Spostamento dei termini di presentazione delle dichiarazioni dei redditi 2013

| 31/05/2013

Con la risposta all’interrogazione parlamentare n. 5-00189, è stato reso noto che è all’esame dei competenti Uffici dell’Amministrazione finanziaria uno schema di provvedimento (presumibilmente un DPCM), “di contenuto analogo a quello degli anni scorsi”, contenente la proroga dal 17 giugno 2013 (il 16 giugno cade di domenica) all’8 luglio 2013 del termine per il versamento, senza interessi, delle imposte derivanti dai modelli UNICO 2013 (anche unificati) e IRAP 2013.
Slitta, invece, al 20 agosto 2013 (in considerazione del periodo feriale) il termine per il versamento con la maggiorazione dello 0,40%, a titolo di interesse corrispettivo. Con riguardo a tale ultima scadenza, va ricordato che il DL 16/2012, conv. L. 44/2012, ha “messo a regime” il differimento dei termini per i versamenti e gli adempimenti fiscali che scadono nel periodo dal 1° al 20 agosto di ogni anno.

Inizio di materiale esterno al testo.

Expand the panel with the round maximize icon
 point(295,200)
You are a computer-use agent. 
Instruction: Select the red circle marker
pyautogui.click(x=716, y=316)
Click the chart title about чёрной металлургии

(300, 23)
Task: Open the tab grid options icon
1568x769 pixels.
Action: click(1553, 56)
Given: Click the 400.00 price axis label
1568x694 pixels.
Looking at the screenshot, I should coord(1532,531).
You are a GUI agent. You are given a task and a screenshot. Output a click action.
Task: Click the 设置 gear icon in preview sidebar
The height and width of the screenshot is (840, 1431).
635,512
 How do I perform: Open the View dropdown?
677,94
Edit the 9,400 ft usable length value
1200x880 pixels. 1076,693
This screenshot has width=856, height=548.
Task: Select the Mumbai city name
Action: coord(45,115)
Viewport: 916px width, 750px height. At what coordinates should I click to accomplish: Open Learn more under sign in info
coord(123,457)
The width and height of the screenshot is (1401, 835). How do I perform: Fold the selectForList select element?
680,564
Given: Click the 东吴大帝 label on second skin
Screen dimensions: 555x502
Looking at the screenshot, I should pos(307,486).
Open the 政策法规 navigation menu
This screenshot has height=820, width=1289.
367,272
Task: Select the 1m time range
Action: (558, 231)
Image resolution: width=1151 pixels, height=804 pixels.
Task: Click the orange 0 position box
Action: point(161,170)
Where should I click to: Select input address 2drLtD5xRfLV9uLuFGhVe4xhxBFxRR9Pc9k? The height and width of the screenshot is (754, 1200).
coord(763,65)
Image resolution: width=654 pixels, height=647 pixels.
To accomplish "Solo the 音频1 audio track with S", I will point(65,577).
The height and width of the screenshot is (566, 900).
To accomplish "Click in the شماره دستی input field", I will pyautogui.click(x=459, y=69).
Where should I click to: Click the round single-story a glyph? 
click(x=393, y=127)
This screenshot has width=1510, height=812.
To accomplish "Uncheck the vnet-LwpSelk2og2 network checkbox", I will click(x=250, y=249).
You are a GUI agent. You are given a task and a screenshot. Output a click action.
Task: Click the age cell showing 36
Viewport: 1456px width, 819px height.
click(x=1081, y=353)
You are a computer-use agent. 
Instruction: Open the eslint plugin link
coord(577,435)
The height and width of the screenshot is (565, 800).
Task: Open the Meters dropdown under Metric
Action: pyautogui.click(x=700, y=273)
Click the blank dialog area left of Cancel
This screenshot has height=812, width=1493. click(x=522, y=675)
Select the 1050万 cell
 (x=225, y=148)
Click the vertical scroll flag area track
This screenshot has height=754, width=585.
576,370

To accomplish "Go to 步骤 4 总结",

Come gli scorsi anni, il rinvio in esame dovrebbe ripercuotersi anche sugli altri versamenti collegati agli stessi termini previsti per le imposte sui redditi (ad esempio, imposte sostitutive, cedolare secca, IVIE, IVAFE, contributi INPS artigiani, commercianti e professionisti, ecc.).
Il differimento interessa, in base a quanto precisato nella risposta, esclusivamente le persone fisiche e i soggetti diversi dalle persone fisiche che esercitano attività economiche per le quali sono stati elaborati gli studi di settore.
Va sin d’ora segnalato come la formulazione letterale impiegata determini alcuni dubbi relativi all’ambito di applicazione della proroga in esame; in particolare, sotto il profilo soggettivo, parrebbe esclusa la possibile fruizione del beneficio da parte delle persone fisiche non soggette agli studi settore tenute, quindi, al versamento entro il 17 giugno del saldo per il 2012 e della prima rata di acconto del 2013 delle imposte e dei contributi collegati alle dichiarazioni.
In tal senso, depone la motivazione, sottolineata dallo stesso Ministero, alla base della richiesta di proroga; si ricorda, infatti, che, il suddetto provvedimento di proroga si pone l’obiettivo di fronteggiare le difficoltà operative legate alla determinazione delle imposte da versare, in considerazione della mancata predisposizione della versione definitiva del sistema informatico GE.RI.CO indispensabile per la compilazione e il calcolo degli studi di settore.
Al riguardo, al fine di consentire agli intermediari di avviare le attività di implementazione delle proprie procedure, viene però confermata la sostanziale definitività della versione di prova di GE.RI.CO.
Con riguardo ai termini per la presentazione e la trasmissione dei modelli 730/2013, la firma del DPCM 29 maggio 2013 conferma i seguenti differimenti:
– dal 31 maggio 2013 al 10 giugno 2013, per la presentazione dei modelli 730/2013 ad un CAF-dipendenti o ad un professionista abilitato da parte dei contribuenti che possono avvalersi dell’assistenza fiscale, tipicamente lavoratori dipendenti, pensionati e alcuni titolari di rediti assimilati a quelli di lavoro dipendente (ad esempio, collaboratori coordinati e continuativi e lavoratori a progetto);
– dal 15 giugno 2013 al 24 giugno 2013, per la consegna al contribuente della copia del modello 730/2013 elaborato, da parte del soggetto che presta l’assistenza fiscale (CAF o professionista);
– dal 1° luglio 2013 (il 30 giugno cade di domenica) all’8 luglio 2013 per la trasmissione in via telematica dei modelli 730/2013 all’Agenzia delle Entrate, da parte dei CAF o dei professionisti che prestano assistenza fiscale.